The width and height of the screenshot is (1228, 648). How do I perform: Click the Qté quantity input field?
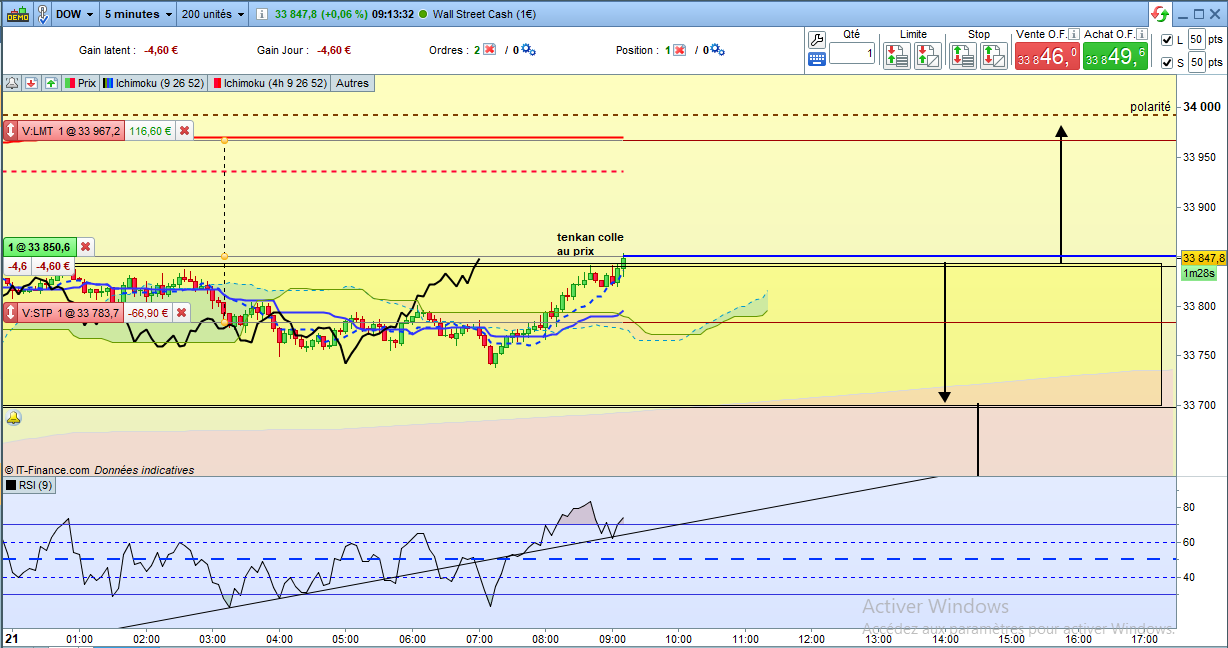(x=852, y=53)
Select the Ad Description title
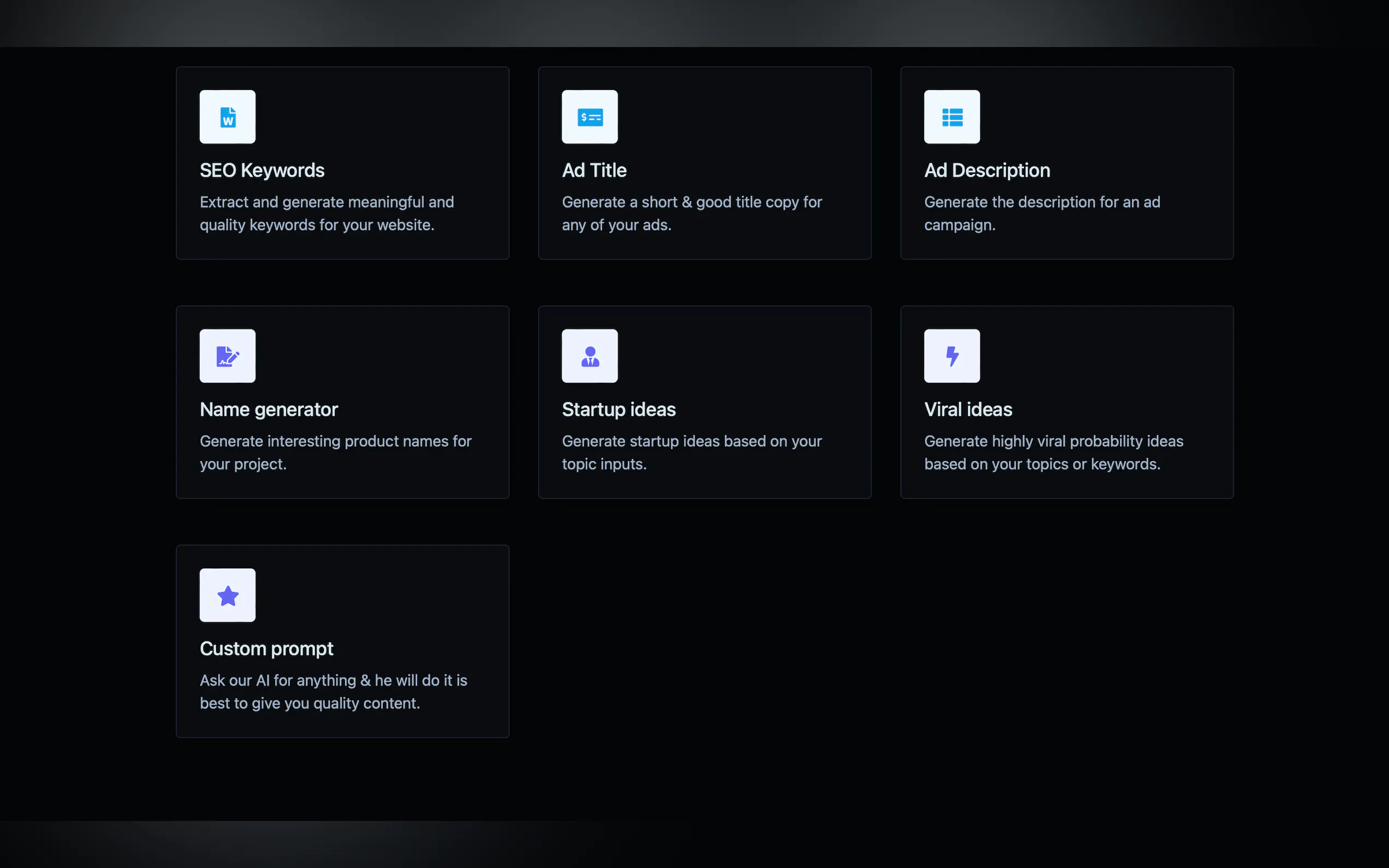 (x=987, y=171)
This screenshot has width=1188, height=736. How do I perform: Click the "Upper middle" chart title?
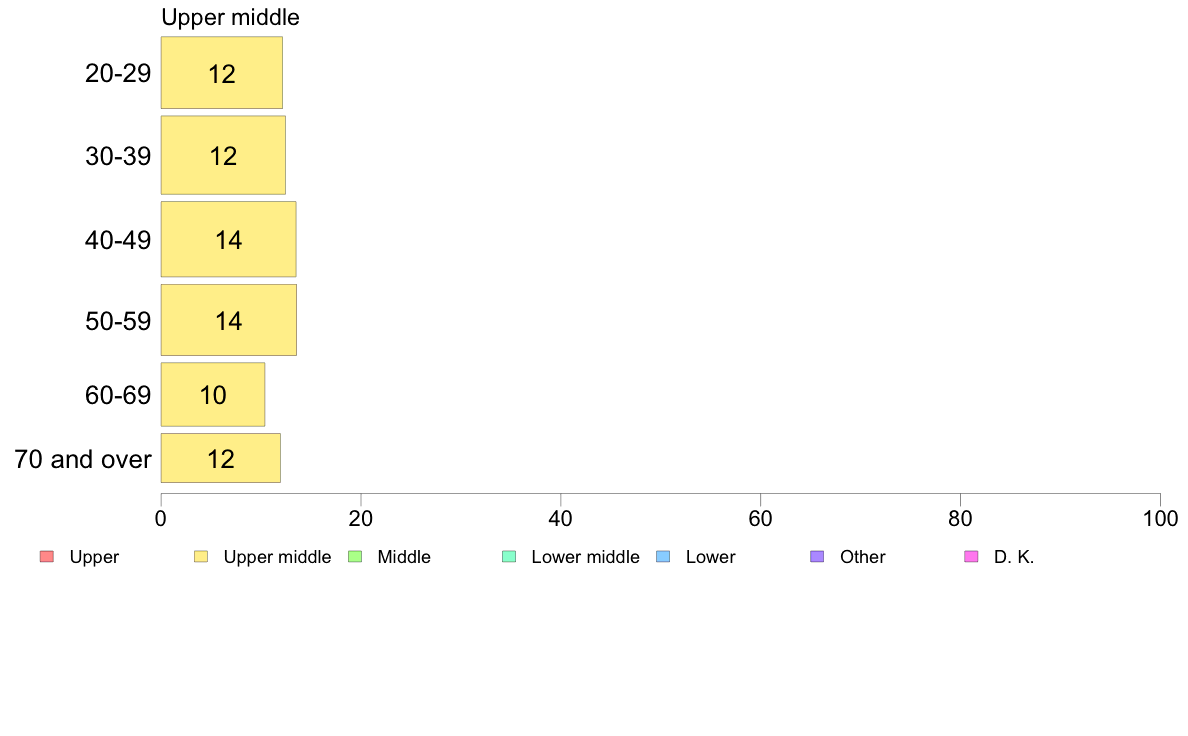pos(230,17)
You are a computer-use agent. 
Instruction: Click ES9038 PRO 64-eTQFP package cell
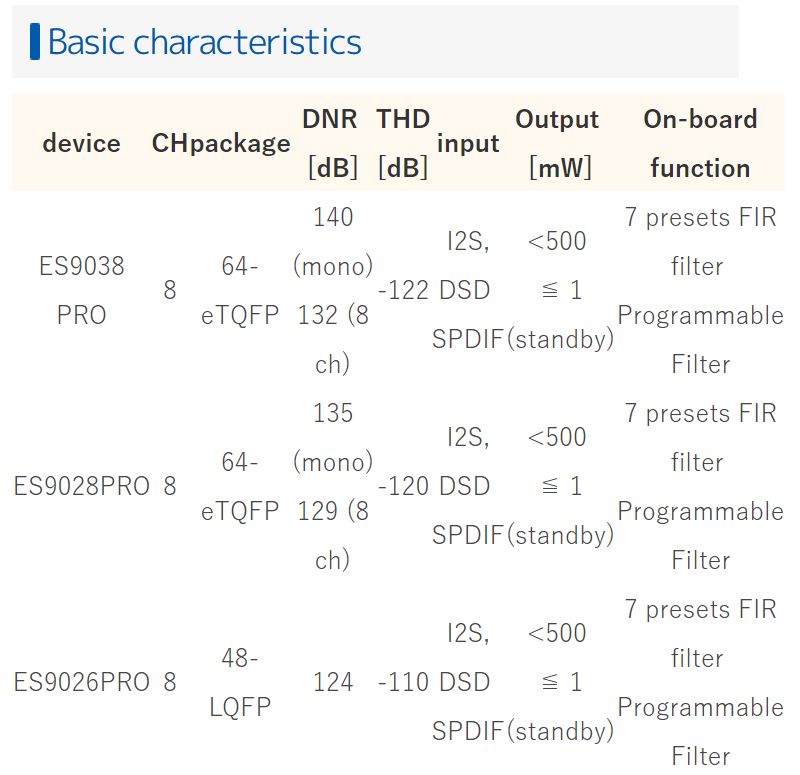[x=240, y=290]
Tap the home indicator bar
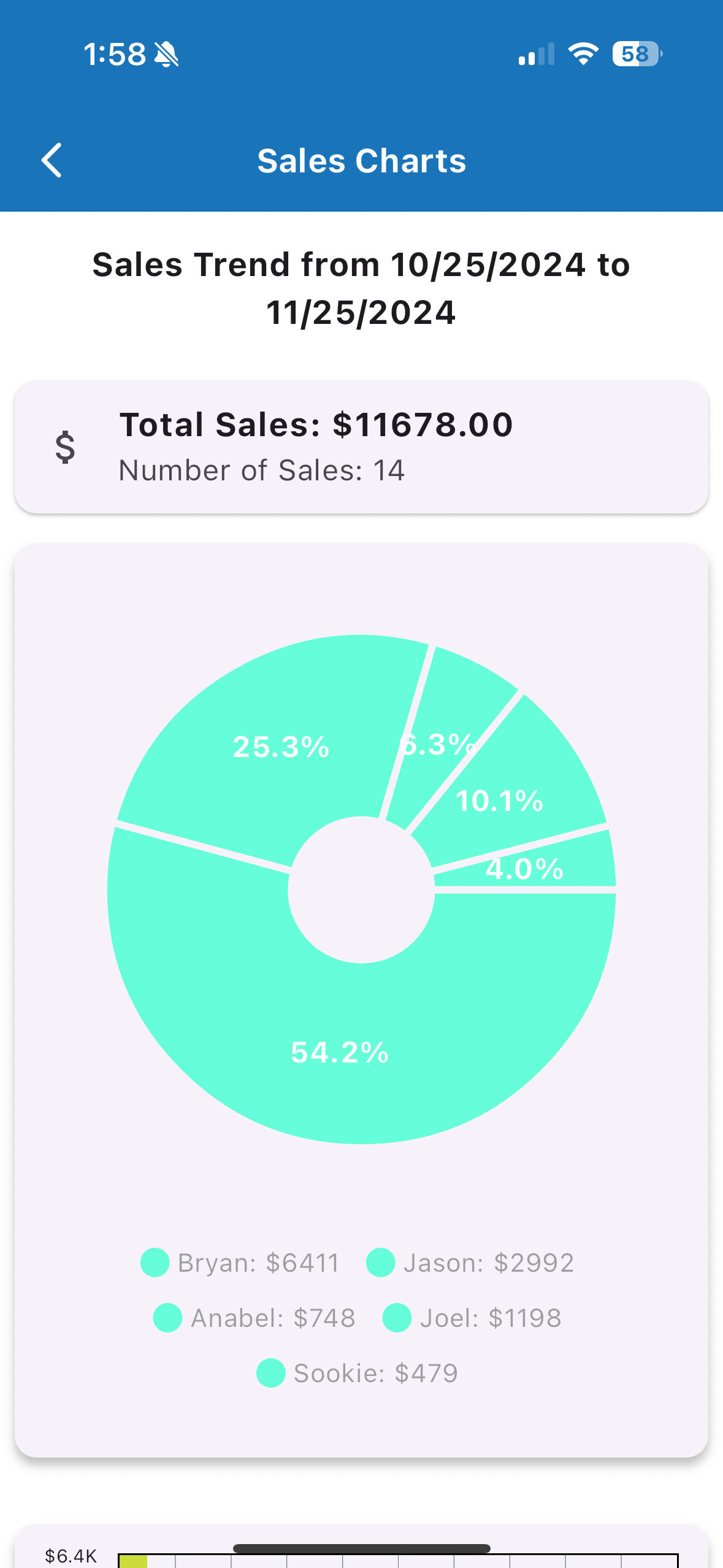 (361, 1548)
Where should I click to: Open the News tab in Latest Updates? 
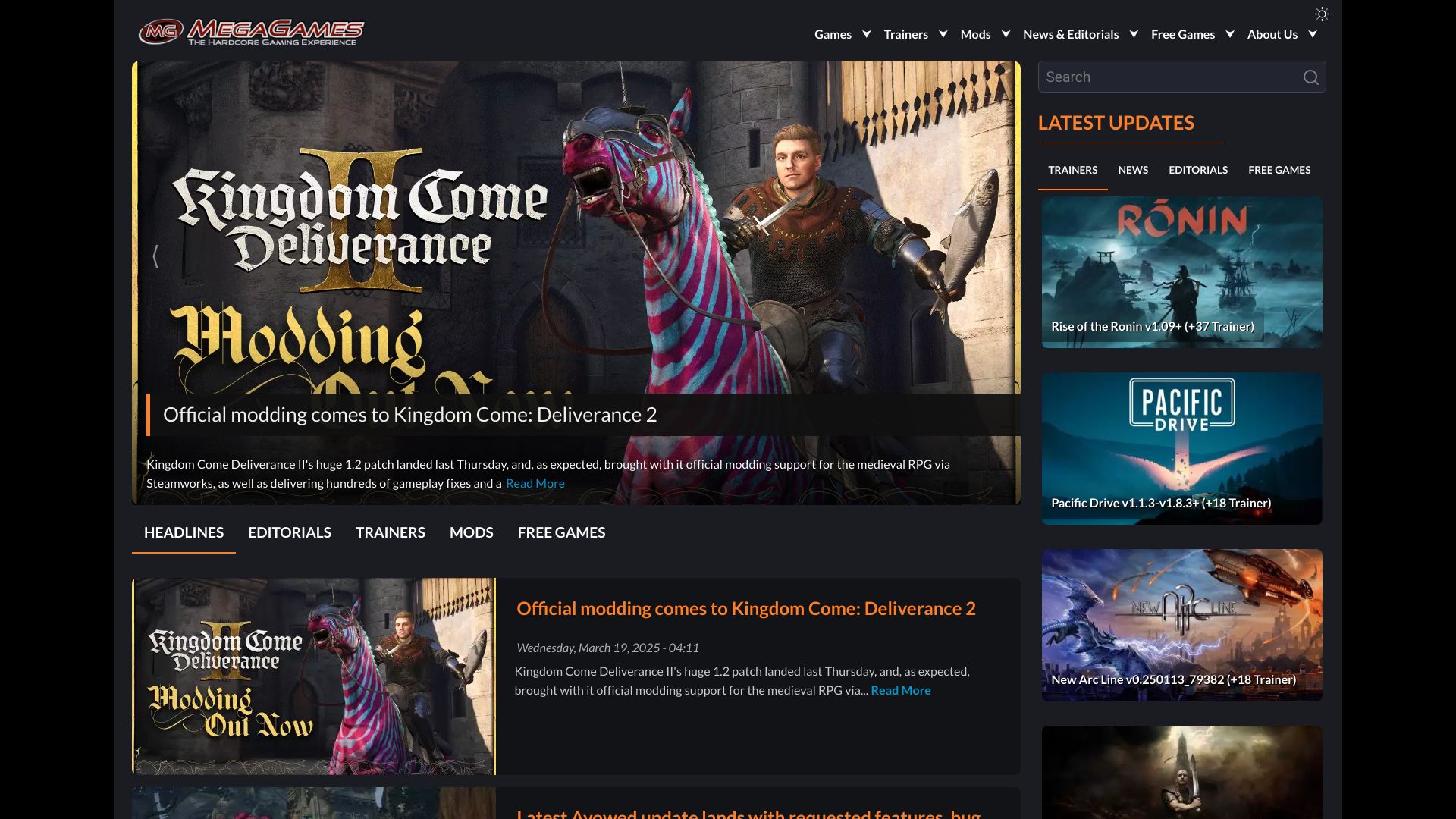(1133, 170)
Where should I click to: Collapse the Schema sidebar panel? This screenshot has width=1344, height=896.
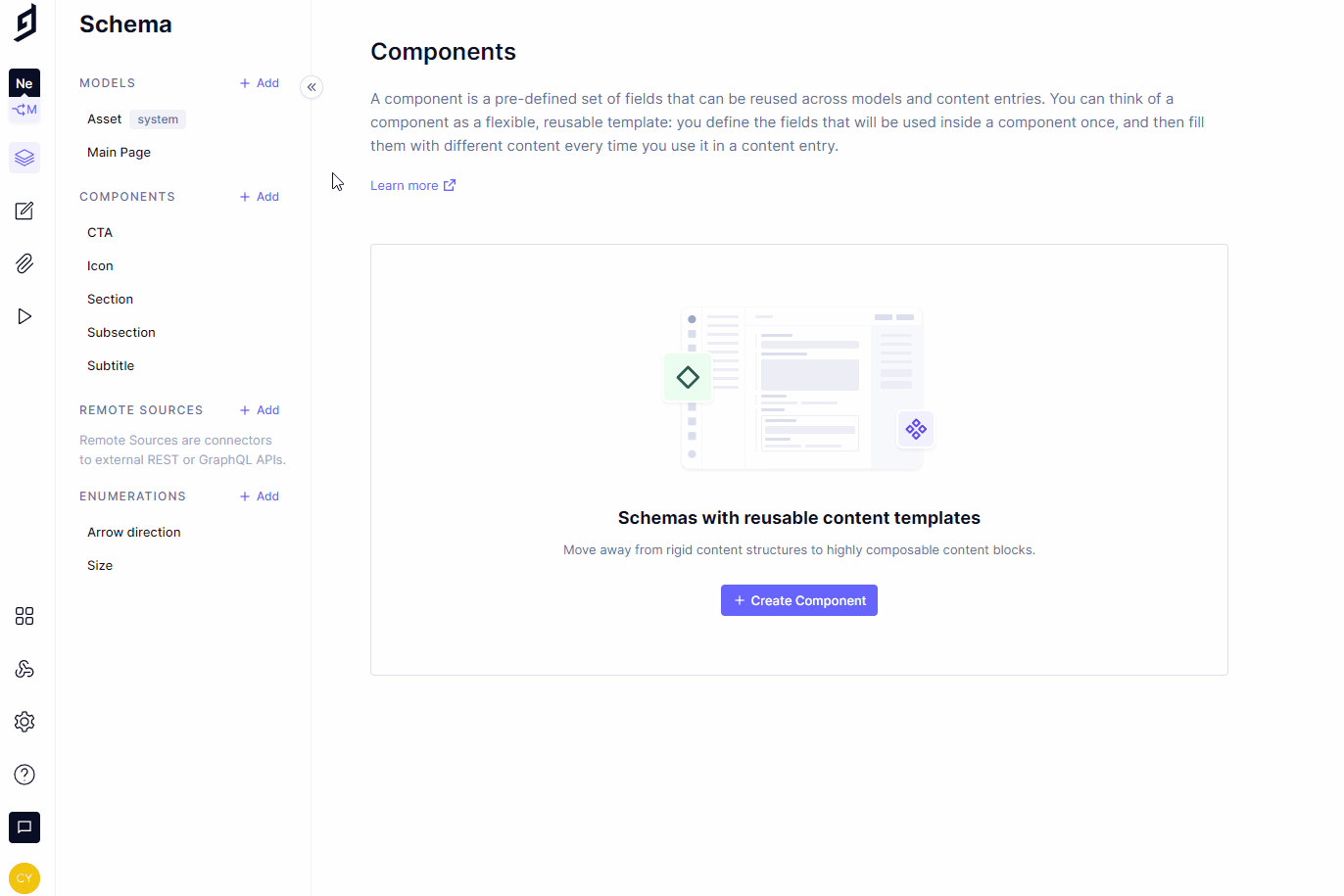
++++++++
• [Do this] Rewrite the listing above with "screenshot" changed to "image" wherever it occurs, leaving all other text unchanged and omitting the pictures.

• [Result of the exercise]
The width and height of the image is (1228, 648). How do I perform: Click the Qté quantity input field?
(x=852, y=53)
Select the Ad Description title
 (x=987, y=171)
This image has width=1188, height=736. How do I perform: Click the "Upper middle" chart title?
pos(230,17)
You are a computer-use agent. 
Instruction: Click ES9038 PRO 64-eTQFP package cell
[x=240, y=290]
Tap the home indicator bar
 (361, 1548)
Where should I click to: Open the News tab in Latest Updates? 
(1133, 170)
Where should I click to: Collapse the Schema sidebar panel? This image has width=1344, height=896.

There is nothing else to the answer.